Repeat word for word the entries from the very start up to and including the line that contains "Click the clock".

____ Records for processing

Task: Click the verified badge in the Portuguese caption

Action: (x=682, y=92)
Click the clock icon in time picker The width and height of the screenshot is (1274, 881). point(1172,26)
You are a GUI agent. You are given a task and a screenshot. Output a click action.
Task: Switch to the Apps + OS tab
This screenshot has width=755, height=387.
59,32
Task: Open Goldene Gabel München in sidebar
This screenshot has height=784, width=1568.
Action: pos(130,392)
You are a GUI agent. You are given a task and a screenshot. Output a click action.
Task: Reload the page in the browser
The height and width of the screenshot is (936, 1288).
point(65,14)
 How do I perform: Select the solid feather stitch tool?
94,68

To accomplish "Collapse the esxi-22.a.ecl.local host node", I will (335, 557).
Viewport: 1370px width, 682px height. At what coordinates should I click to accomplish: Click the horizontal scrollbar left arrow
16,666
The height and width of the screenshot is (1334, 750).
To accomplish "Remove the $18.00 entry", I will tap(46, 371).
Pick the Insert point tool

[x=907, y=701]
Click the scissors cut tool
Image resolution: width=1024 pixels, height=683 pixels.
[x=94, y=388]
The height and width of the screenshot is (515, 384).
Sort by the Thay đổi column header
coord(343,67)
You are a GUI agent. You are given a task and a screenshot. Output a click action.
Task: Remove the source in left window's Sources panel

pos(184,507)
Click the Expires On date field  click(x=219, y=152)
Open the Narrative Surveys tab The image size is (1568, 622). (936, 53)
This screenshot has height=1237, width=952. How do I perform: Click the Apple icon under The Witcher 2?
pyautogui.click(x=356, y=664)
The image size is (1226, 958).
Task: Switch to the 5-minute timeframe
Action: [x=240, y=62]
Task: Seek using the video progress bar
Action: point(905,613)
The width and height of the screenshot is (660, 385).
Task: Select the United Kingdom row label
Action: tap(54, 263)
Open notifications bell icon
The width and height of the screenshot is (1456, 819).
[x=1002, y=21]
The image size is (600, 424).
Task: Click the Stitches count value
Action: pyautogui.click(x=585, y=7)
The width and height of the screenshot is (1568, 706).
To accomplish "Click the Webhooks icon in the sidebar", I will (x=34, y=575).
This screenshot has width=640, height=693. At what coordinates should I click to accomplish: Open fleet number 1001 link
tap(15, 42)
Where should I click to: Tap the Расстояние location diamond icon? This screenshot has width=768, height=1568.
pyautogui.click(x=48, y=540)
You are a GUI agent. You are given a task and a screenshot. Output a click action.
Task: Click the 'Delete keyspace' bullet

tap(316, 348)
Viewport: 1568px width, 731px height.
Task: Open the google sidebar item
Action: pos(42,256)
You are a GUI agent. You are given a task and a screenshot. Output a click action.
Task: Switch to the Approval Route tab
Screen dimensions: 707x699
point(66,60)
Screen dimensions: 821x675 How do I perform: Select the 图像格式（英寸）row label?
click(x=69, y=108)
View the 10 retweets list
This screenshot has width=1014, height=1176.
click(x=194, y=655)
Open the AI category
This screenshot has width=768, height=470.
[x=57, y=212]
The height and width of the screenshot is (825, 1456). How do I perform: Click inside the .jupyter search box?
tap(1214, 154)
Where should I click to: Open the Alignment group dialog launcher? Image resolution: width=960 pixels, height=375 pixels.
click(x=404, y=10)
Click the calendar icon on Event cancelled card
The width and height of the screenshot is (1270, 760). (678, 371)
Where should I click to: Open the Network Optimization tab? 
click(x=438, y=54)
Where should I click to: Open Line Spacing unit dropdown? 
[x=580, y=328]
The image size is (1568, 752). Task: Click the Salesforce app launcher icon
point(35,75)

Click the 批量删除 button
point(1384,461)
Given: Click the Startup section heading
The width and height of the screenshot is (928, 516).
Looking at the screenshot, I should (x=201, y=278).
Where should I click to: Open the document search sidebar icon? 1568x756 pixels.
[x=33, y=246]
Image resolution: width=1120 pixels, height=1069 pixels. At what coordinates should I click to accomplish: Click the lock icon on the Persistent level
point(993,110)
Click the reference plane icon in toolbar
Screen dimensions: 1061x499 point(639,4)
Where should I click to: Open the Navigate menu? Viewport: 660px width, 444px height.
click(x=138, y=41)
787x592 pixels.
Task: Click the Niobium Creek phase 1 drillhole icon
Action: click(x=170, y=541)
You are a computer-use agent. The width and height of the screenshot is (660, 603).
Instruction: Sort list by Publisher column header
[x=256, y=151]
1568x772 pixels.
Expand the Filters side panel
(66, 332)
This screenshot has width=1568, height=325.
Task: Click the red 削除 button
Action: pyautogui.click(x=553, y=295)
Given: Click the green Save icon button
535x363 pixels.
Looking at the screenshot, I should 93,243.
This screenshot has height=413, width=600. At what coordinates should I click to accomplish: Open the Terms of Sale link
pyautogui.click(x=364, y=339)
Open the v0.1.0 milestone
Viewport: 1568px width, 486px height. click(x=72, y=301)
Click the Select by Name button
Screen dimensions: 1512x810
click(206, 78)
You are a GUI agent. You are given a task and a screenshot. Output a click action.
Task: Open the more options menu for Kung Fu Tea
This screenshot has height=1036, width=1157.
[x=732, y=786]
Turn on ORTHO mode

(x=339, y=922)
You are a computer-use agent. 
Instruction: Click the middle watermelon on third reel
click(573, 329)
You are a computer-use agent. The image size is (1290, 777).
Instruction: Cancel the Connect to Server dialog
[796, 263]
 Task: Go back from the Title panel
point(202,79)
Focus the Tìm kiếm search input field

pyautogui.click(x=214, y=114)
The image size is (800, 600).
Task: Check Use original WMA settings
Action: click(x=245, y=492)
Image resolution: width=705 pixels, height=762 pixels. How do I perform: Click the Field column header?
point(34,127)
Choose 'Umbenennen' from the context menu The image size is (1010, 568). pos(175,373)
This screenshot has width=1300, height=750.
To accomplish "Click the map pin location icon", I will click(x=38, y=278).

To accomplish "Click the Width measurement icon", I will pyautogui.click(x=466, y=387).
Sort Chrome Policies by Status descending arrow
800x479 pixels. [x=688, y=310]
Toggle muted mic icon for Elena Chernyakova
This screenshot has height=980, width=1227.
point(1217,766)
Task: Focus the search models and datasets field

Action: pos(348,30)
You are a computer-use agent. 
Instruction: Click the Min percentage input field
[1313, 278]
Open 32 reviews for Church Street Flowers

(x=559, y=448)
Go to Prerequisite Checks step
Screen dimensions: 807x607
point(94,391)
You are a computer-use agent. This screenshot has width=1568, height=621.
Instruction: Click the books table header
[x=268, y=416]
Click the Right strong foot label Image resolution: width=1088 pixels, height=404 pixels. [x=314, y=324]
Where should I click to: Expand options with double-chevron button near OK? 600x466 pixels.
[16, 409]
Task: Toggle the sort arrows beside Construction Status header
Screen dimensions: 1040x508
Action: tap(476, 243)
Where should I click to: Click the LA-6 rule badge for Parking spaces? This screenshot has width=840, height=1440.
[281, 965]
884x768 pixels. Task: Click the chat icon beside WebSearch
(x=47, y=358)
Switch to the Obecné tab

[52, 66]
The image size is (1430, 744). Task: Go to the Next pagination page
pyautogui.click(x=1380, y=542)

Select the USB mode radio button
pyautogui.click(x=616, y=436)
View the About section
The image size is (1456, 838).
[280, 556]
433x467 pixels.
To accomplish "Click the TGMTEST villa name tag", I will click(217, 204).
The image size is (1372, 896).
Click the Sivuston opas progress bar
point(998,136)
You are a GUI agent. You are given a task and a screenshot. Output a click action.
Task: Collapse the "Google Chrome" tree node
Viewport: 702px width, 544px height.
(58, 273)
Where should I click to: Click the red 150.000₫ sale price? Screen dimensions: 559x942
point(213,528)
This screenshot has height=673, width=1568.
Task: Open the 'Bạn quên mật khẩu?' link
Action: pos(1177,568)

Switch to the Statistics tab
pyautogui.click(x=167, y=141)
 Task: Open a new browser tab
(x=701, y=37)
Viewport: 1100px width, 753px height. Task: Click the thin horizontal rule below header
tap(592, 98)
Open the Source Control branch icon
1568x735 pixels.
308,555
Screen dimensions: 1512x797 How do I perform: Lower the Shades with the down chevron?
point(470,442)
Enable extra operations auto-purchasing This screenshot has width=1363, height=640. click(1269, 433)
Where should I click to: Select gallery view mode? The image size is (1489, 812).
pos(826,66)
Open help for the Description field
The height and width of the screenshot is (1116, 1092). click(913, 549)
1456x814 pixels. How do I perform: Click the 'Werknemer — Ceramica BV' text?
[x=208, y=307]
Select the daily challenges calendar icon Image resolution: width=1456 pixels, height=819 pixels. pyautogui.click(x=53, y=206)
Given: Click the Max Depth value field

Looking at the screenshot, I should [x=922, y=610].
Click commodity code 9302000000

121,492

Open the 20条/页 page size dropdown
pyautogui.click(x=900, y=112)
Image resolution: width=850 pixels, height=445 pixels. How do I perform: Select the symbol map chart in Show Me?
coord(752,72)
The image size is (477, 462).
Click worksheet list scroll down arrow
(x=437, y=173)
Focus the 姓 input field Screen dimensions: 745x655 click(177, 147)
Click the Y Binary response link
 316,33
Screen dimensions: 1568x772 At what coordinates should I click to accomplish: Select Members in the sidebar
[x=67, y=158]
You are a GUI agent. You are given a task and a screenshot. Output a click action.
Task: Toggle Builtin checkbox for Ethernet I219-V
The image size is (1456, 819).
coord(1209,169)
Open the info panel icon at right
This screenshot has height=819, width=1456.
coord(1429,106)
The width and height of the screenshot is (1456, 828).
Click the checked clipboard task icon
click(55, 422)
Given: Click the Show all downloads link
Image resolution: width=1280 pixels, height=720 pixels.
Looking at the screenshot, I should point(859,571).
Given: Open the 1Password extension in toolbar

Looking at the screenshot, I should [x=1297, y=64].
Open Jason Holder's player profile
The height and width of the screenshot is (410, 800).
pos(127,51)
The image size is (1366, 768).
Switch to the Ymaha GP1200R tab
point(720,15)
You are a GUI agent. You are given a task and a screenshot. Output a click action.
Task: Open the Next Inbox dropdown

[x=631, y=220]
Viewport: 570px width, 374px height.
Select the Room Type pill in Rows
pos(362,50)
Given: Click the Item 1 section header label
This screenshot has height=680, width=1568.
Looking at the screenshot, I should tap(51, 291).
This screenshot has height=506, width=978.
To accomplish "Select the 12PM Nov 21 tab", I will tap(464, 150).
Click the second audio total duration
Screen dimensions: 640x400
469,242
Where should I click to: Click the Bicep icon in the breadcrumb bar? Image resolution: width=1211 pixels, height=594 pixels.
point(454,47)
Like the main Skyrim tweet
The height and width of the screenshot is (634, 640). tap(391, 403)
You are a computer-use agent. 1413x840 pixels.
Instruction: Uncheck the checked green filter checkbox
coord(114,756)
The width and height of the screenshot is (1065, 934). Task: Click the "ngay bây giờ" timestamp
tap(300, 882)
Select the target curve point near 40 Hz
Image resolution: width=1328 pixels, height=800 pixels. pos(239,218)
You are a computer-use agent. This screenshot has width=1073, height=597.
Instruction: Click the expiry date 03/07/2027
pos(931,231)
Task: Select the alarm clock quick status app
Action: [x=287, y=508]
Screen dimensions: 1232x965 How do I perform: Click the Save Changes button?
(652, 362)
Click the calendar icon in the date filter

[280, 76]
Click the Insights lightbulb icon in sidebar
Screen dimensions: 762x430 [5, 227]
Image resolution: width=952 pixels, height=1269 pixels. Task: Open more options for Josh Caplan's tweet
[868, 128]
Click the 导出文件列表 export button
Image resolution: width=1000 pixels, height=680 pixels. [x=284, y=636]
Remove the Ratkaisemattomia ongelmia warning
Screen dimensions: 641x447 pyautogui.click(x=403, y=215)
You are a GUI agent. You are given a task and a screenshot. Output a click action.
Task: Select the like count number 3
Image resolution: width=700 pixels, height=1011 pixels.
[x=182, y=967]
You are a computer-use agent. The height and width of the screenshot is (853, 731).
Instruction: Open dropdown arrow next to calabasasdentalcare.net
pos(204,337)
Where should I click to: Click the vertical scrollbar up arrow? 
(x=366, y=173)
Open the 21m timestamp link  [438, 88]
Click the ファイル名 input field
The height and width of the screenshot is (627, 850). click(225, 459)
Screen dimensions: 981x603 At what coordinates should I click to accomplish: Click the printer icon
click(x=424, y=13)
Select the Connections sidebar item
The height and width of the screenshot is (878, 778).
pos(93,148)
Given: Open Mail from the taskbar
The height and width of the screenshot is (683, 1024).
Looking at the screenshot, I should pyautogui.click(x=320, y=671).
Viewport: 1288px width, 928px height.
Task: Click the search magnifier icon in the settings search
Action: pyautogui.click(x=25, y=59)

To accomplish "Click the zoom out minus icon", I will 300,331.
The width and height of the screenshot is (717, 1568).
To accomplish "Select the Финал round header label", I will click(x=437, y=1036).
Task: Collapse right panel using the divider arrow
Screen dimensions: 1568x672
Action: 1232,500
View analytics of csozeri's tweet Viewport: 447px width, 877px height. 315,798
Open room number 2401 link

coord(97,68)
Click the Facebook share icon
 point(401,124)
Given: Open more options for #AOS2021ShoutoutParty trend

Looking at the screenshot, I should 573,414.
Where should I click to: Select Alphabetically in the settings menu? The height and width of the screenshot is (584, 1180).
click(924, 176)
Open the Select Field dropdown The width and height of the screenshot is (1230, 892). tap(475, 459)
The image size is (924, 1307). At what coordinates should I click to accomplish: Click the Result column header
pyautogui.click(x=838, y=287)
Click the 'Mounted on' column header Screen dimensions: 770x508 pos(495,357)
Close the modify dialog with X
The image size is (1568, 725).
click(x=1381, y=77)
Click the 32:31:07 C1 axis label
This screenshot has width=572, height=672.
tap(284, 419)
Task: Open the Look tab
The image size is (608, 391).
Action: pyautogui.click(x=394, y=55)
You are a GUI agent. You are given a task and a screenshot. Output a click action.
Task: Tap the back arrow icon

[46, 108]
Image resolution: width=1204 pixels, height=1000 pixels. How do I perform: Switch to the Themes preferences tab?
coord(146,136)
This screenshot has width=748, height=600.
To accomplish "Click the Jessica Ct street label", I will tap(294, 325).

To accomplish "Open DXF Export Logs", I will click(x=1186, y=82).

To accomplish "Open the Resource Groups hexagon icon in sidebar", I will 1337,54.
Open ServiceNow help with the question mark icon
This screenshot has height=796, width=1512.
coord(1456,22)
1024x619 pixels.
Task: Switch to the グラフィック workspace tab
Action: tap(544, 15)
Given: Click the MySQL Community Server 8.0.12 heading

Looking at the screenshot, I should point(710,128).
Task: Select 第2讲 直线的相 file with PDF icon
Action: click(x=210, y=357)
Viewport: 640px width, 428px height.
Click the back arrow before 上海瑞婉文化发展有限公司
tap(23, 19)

________

*Written response:*
Task: Click the verified badge in the Portuguese caption

Action: (x=682, y=92)
Click the clock icon in time picker The width and height of the screenshot is (1274, 881). point(1172,26)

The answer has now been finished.